OBJETIVO DEL EJERCICIO |
Convierte en una tabla Markdown las líneas que van desde el inicio de los ítems hasta la que contiene "Sobre os cookies [tab] (487, 596)", ambas incluidas, y omite las líneas en blanco. La tabla debe tener dos columnas: Núm, con el número de fila, y Texto, con la línea.

DATOS MOSTRADOS |
***
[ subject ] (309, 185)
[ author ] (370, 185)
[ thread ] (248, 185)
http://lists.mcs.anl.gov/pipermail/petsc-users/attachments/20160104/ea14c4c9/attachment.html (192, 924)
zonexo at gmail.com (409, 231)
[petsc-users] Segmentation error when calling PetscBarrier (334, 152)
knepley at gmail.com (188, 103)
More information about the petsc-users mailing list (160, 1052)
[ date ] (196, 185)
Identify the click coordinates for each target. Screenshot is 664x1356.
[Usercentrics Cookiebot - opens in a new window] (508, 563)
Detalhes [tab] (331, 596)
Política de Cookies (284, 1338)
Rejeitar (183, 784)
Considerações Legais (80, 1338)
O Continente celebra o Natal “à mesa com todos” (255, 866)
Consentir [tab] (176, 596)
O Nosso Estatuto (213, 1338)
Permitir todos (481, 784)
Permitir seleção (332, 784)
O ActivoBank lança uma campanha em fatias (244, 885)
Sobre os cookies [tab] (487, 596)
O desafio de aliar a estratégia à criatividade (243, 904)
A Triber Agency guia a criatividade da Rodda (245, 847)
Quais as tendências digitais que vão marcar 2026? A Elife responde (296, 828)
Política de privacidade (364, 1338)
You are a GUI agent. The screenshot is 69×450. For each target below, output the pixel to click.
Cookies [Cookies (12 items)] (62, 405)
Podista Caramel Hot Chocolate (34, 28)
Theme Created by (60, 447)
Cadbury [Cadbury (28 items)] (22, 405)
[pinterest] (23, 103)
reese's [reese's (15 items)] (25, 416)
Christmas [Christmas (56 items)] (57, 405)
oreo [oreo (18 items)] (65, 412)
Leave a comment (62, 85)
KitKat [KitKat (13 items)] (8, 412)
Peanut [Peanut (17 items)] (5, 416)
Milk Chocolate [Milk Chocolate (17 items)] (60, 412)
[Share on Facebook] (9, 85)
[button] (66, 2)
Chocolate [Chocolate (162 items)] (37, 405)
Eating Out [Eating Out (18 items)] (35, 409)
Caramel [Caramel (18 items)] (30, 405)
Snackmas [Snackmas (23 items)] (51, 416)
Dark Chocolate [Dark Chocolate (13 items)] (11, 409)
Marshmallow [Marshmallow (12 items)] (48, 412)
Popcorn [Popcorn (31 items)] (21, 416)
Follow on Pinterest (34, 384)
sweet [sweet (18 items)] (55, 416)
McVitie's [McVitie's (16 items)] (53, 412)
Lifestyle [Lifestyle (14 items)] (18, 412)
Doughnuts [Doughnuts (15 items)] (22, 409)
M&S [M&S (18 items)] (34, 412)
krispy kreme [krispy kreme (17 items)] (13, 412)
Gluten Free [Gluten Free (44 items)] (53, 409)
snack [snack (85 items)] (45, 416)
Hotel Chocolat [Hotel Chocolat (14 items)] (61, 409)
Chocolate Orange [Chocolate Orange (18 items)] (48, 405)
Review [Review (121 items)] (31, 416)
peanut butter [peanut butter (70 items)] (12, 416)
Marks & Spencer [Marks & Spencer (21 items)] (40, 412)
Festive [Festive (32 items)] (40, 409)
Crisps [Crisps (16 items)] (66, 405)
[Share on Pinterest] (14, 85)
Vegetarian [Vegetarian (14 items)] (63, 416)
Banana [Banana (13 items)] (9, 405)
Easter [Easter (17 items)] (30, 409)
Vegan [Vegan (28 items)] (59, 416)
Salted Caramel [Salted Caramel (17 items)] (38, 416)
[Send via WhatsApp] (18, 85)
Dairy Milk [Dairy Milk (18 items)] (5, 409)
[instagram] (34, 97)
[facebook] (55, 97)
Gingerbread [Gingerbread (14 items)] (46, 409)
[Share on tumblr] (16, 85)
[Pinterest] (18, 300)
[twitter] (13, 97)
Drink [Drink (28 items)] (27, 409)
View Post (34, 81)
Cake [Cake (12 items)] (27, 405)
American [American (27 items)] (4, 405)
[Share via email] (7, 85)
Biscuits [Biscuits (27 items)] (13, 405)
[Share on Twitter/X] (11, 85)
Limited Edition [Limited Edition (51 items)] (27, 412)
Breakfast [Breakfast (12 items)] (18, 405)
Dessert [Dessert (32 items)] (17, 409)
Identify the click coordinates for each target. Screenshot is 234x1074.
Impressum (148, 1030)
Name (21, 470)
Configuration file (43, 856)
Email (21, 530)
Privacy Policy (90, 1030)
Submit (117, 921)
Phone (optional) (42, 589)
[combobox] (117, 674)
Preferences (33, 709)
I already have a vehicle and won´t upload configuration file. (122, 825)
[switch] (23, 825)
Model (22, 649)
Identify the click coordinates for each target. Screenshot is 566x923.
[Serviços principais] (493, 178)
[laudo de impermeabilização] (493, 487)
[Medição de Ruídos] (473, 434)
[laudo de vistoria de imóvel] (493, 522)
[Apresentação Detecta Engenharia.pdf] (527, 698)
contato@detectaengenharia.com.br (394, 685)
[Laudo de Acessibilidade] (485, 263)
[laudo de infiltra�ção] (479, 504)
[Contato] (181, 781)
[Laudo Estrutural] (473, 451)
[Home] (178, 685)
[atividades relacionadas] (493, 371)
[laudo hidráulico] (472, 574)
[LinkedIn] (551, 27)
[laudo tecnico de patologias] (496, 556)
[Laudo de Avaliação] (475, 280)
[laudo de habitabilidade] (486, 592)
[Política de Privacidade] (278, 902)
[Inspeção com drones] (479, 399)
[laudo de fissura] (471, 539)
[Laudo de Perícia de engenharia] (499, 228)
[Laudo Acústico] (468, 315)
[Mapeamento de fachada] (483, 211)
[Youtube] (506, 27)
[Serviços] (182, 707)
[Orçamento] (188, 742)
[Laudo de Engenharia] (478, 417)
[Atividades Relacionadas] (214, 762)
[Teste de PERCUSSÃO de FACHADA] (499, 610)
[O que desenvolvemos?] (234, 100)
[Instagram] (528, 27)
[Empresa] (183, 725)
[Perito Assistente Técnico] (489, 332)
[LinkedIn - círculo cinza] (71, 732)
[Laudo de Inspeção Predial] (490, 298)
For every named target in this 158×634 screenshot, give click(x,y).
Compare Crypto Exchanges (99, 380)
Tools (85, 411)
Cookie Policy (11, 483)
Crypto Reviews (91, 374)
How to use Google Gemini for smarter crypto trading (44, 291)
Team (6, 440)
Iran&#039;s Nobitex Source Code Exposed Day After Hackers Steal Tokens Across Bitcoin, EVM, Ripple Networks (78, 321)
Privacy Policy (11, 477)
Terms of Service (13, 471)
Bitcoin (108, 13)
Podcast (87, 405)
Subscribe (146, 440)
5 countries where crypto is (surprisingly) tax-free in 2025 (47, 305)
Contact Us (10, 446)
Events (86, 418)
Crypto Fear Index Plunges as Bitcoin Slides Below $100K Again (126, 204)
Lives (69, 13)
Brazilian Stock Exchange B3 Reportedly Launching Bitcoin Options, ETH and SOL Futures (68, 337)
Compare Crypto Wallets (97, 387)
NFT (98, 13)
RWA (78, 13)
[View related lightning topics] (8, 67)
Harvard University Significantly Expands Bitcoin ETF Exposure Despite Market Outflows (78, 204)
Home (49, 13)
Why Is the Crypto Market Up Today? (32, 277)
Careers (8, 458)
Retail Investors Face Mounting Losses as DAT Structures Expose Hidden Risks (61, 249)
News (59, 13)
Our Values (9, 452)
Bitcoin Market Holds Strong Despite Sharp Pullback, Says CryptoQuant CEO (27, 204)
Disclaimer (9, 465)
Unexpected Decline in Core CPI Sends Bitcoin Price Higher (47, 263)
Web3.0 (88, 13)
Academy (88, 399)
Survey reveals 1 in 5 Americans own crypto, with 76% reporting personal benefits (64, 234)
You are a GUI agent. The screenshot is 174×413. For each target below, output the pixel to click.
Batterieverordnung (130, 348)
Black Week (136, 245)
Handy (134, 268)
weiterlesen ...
***
LA RESPUESTA |
| Núm | Texto |
|---|---|
| 1 | [ subject ] (309, 185) |
| 2 | [ author ] (370, 185) |
| 3 | [ thread ] (248, 185) |
| 4 | http://lists.mcs.anl.gov/pipermail/petsc-users/attachments/20160104/ea14c4c9/attachment.html (192, 924) |
| 5 | zonexo at gmail.com (409, 231) |
| 6 | [petsc-users] Segmentation error when calling PetscBarrier (334, 152) |
| 7 | knepley at gmail.com (188, 103) |
| 8 | More information about the petsc-users mailing list (160, 1052) |
| 9 | [ date ] (196, 185) |
| 10 | Identify the click coordinates for each target. Screenshot is 664x1356. |
| 11 | [Usercentrics Cookiebot - opens in a new window] (508, 563) |
| 12 | Detalhes [tab] (331, 596) |
| 13 | Política de Cookies (284, 1338) |
| 14 | Rejeitar (183, 784) |
| 15 | Considerações Legais (80, 1338) |
| 16 | O Continente celebra o Natal “à mesa com todos” (255, 866) |
| 17 | Consentir [tab] (176, 596) |
| 18 | O Nosso Estatuto (213, 1338) |
| 19 | Permitir todos (481, 784) |
| 20 | Permitir seleção (332, 784) |
| 21 | O ActivoBank lança uma campanha em fatias (244, 885) |
| 22 | Sobre os cookies [tab] (487, 596) |